# What you need to do:
Among the entries below, find every line that contains the string "legend", then copy it.

# Saved entries:
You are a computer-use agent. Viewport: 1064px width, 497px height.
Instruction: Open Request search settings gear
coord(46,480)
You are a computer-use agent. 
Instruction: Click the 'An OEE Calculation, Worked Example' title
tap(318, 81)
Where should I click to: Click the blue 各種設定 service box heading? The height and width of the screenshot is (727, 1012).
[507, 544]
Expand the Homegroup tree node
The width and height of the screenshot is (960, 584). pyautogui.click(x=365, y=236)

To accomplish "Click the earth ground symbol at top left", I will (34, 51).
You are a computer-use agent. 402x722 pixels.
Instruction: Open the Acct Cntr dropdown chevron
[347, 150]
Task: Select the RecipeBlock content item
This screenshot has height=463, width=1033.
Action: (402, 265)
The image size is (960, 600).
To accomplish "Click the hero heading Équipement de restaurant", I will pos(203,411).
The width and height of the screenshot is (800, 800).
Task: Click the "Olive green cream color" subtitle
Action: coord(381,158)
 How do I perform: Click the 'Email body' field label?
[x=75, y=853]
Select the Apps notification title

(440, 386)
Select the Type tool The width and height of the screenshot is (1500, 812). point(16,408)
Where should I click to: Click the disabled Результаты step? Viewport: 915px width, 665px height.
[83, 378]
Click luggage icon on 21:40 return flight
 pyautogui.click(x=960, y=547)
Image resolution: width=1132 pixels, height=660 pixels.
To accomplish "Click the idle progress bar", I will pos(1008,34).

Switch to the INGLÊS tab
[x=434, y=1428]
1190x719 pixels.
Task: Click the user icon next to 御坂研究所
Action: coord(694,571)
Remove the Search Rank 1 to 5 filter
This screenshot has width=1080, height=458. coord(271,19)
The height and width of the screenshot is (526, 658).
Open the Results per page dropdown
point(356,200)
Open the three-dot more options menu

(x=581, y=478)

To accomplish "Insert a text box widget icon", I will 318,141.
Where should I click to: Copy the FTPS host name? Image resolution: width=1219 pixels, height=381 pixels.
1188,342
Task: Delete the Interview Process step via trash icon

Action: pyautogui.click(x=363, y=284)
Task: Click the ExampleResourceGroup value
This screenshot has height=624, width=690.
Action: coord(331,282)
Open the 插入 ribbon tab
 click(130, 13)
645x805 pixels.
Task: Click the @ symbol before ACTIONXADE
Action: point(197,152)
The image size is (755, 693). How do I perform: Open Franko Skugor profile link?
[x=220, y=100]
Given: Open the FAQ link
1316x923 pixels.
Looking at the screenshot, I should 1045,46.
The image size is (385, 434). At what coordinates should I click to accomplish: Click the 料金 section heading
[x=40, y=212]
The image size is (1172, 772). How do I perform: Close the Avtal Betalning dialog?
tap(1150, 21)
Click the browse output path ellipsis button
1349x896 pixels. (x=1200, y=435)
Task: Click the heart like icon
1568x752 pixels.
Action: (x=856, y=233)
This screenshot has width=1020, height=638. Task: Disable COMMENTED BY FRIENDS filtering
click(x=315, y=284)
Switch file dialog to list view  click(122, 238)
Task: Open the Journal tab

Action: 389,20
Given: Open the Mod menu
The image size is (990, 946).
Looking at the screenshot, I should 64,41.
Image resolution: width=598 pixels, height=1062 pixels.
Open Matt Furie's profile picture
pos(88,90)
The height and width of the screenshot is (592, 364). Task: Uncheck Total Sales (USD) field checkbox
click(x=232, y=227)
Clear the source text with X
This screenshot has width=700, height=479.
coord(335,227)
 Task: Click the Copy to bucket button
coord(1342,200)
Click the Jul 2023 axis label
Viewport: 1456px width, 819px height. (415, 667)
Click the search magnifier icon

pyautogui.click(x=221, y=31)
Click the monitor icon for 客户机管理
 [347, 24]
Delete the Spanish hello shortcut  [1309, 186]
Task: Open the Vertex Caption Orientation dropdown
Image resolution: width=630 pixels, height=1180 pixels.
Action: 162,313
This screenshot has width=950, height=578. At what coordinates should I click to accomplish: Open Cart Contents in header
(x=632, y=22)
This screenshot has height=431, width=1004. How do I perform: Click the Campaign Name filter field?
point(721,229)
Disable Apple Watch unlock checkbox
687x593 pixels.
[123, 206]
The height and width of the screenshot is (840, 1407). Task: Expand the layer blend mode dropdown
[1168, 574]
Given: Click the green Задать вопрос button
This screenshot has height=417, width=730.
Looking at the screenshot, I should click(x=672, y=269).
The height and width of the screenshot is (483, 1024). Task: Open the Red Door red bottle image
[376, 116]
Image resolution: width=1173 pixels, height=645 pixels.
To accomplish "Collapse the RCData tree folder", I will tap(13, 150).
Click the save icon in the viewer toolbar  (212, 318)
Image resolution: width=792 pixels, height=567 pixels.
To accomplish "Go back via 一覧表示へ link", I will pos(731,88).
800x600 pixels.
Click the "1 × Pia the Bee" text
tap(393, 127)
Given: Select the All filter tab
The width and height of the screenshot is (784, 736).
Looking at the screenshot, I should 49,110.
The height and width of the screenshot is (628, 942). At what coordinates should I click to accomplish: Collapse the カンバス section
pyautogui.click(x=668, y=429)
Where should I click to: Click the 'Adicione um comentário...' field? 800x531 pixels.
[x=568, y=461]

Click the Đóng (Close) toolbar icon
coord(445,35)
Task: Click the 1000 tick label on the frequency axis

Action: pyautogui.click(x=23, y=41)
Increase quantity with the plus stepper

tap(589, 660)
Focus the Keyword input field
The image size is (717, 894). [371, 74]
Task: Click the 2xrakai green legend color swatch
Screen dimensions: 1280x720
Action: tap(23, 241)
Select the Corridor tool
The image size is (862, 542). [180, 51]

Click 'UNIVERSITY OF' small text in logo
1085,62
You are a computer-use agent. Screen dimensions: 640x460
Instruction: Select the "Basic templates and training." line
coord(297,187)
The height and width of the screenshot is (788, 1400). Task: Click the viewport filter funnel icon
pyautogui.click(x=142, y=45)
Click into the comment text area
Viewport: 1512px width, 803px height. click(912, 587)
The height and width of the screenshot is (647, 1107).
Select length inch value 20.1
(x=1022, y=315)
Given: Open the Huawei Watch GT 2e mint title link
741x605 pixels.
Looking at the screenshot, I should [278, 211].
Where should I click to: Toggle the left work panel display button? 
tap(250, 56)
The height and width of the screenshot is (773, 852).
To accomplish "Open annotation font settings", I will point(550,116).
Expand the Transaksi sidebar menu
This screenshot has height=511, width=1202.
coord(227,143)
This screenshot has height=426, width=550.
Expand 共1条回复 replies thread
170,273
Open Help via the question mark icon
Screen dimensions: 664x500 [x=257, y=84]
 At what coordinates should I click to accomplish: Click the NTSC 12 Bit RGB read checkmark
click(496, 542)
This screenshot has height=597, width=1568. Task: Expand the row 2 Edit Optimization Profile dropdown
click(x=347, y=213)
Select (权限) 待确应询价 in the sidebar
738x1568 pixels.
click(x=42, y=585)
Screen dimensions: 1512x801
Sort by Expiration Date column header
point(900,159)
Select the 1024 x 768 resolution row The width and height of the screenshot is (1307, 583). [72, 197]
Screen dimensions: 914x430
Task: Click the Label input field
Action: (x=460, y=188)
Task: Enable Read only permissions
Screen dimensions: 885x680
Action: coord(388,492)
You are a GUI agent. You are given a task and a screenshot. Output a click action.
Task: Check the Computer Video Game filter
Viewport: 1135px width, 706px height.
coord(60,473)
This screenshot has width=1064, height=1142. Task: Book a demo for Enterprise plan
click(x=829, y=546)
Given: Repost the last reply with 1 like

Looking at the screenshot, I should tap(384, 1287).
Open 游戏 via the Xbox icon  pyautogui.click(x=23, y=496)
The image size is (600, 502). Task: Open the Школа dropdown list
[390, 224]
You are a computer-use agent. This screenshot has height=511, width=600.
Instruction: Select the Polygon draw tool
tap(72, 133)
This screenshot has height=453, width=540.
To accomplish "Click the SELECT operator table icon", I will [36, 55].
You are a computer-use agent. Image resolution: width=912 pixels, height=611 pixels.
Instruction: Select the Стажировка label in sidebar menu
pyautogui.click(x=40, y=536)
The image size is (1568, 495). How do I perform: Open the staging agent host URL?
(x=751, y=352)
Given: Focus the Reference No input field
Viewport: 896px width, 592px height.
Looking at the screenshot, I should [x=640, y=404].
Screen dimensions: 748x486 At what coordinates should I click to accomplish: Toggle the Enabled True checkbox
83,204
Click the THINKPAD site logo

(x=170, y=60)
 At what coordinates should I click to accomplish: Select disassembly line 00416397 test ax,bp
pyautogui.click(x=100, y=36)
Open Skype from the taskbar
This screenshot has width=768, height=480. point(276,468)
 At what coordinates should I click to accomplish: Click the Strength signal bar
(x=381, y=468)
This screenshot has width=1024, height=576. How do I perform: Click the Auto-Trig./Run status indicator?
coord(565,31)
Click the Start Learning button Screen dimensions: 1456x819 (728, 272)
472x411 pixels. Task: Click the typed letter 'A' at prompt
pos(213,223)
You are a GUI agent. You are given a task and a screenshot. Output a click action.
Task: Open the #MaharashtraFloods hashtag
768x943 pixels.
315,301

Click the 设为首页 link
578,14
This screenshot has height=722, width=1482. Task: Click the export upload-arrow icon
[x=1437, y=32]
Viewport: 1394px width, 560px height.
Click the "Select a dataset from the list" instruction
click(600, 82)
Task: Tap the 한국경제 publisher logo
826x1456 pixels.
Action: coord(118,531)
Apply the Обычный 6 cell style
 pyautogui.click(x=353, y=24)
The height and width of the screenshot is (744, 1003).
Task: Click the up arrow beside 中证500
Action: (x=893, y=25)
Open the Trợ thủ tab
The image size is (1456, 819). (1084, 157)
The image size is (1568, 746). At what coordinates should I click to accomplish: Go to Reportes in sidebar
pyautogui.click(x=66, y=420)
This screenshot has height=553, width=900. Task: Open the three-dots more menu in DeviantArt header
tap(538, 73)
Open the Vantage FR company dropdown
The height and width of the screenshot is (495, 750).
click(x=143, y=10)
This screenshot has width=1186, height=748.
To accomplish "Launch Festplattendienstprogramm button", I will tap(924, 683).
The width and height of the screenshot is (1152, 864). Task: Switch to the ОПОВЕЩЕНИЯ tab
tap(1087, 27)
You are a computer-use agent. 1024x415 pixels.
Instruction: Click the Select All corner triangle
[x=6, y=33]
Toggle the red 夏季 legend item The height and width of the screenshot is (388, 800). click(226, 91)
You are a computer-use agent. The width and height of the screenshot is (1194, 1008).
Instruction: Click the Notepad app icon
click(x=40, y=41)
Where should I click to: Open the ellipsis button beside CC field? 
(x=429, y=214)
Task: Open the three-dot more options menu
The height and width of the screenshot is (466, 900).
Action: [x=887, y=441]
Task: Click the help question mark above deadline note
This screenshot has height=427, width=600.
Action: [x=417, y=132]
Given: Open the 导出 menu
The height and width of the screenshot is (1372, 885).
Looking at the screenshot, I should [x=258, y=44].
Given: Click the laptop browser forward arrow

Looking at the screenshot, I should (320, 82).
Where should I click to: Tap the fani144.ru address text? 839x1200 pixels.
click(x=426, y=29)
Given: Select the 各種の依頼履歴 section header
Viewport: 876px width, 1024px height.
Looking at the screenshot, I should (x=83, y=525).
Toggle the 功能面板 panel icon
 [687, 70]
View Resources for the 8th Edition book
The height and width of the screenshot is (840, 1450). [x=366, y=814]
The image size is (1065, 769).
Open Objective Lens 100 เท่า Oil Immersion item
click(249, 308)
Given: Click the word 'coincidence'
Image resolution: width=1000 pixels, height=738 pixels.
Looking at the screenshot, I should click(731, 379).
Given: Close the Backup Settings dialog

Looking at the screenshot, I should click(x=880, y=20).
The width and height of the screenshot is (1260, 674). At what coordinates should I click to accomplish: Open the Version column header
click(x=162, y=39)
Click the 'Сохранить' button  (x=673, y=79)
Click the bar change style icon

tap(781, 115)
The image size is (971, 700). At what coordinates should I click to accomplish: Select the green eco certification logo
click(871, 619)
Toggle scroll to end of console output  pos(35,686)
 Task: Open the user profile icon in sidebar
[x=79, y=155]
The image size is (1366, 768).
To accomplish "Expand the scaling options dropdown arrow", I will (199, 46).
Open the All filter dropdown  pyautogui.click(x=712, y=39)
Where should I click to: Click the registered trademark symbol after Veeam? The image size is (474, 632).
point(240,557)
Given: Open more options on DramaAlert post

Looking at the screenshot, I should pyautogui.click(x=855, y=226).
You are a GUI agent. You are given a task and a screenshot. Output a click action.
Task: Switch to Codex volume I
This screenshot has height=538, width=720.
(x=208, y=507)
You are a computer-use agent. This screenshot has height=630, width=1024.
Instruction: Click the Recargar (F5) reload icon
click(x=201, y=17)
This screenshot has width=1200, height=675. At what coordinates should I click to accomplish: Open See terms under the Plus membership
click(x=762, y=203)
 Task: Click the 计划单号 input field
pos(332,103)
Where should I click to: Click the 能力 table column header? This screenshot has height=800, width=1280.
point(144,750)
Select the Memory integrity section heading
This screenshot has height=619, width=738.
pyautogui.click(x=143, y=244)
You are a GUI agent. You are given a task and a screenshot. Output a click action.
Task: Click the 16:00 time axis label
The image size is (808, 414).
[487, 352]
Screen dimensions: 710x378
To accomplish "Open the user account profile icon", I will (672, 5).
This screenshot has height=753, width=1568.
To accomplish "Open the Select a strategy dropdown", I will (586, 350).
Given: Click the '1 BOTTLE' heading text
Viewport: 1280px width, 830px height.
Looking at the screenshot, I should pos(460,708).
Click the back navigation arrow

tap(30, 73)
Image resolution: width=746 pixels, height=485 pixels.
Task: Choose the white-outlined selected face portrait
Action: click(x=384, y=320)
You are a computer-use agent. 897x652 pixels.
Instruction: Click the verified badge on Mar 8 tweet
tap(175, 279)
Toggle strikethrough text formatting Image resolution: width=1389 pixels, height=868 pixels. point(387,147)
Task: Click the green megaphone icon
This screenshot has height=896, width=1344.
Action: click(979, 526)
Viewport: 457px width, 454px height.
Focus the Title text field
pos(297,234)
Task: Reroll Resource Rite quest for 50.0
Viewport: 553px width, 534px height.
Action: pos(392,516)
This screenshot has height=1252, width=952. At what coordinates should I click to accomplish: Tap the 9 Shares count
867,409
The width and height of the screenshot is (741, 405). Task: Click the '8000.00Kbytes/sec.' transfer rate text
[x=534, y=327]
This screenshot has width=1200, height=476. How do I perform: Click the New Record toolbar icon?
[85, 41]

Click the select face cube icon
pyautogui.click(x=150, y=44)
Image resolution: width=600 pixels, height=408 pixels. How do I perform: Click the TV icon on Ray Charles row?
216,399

# Exercise response:
Task: Click the 2xrakai green legend color swatch
Toggle the red 夏季 legend item The height and width of the screenshot is (388, 800). click(226, 91)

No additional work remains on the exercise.